• Goal of the exercise:
Scale the data, starting at the line that contains "Altres productes del mateix autor (130, 625)" and stopping after the line that contains "Parents/Students [link] (904, 27)", both included. Write those lines out again with their text unchanged and every coordinate multiplied by 2.35, rounded to whole numbers with halves rounded up.

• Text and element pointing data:

________________________________________

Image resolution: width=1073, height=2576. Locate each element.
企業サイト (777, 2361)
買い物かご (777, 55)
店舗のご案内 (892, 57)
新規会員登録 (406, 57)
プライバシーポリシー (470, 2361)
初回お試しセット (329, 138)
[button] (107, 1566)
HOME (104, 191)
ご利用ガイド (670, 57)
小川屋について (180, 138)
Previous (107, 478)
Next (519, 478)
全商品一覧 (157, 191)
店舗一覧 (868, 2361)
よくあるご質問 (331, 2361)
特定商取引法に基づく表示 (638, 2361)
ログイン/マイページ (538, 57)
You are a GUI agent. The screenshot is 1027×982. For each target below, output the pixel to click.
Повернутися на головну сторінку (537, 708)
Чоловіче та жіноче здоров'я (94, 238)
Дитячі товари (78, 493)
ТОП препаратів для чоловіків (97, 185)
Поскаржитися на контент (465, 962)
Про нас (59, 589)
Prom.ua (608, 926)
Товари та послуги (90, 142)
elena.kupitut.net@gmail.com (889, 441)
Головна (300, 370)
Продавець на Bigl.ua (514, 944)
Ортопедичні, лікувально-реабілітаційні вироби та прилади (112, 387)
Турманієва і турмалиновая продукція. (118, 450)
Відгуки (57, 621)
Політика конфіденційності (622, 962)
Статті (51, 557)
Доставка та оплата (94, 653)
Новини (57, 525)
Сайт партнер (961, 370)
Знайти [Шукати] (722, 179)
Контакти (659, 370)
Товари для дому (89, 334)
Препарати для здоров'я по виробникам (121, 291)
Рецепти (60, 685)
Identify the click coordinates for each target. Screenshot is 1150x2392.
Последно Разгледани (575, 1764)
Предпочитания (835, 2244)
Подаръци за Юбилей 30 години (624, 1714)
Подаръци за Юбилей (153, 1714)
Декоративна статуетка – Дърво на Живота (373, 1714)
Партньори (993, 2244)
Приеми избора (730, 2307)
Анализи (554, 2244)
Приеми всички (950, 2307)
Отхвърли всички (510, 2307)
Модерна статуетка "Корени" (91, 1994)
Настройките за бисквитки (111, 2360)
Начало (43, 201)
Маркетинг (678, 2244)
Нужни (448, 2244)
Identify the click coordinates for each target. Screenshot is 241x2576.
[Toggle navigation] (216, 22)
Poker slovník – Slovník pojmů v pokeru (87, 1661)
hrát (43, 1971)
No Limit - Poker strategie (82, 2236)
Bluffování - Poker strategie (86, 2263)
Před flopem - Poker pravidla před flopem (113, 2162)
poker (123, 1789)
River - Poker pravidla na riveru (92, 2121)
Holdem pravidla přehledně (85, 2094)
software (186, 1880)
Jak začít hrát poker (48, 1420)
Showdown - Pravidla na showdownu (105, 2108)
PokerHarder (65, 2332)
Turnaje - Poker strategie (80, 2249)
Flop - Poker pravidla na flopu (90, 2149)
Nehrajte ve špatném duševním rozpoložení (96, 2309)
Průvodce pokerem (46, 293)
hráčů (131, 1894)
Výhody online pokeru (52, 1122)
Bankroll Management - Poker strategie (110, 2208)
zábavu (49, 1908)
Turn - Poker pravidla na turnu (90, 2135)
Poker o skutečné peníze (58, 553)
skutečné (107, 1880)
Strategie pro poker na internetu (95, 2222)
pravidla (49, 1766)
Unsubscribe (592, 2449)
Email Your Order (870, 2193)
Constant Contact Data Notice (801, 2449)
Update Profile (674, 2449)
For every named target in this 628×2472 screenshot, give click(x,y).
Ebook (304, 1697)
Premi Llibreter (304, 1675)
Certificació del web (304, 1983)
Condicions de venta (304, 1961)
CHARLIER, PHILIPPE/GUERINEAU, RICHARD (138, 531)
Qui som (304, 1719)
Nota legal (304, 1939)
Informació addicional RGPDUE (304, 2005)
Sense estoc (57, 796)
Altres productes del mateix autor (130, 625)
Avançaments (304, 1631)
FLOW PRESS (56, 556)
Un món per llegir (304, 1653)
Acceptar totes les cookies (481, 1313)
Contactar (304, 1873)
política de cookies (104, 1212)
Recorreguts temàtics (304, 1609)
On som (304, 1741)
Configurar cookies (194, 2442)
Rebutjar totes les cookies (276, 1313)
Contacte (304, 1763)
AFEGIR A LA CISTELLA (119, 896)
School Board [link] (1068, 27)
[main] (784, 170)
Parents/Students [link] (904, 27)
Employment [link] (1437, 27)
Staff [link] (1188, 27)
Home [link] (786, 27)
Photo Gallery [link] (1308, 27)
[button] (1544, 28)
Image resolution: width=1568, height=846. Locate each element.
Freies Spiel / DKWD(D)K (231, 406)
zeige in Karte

________________________________________

• Exercise answer:
Altres productes del mateix autor (306, 1469)
Avançaments (714, 3833)
FLOW PRESS (132, 1307)
Un món per llegir (714, 3885)
Acceptar totes les cookies (1130, 3086)
Contactar (714, 4402)
política de cookies (244, 2848)
Recorreguts temàtics (714, 3781)
On som (714, 4091)
Configurar cookies (456, 5739)
Rebutjar totes les cookies (649, 3086)
Contacte (714, 4143)
AFEGIR A LA CISTELLA (280, 2106)
School Board [link] (2510, 63)
[main] (1842, 400)
Parents/Students [link] (2124, 63)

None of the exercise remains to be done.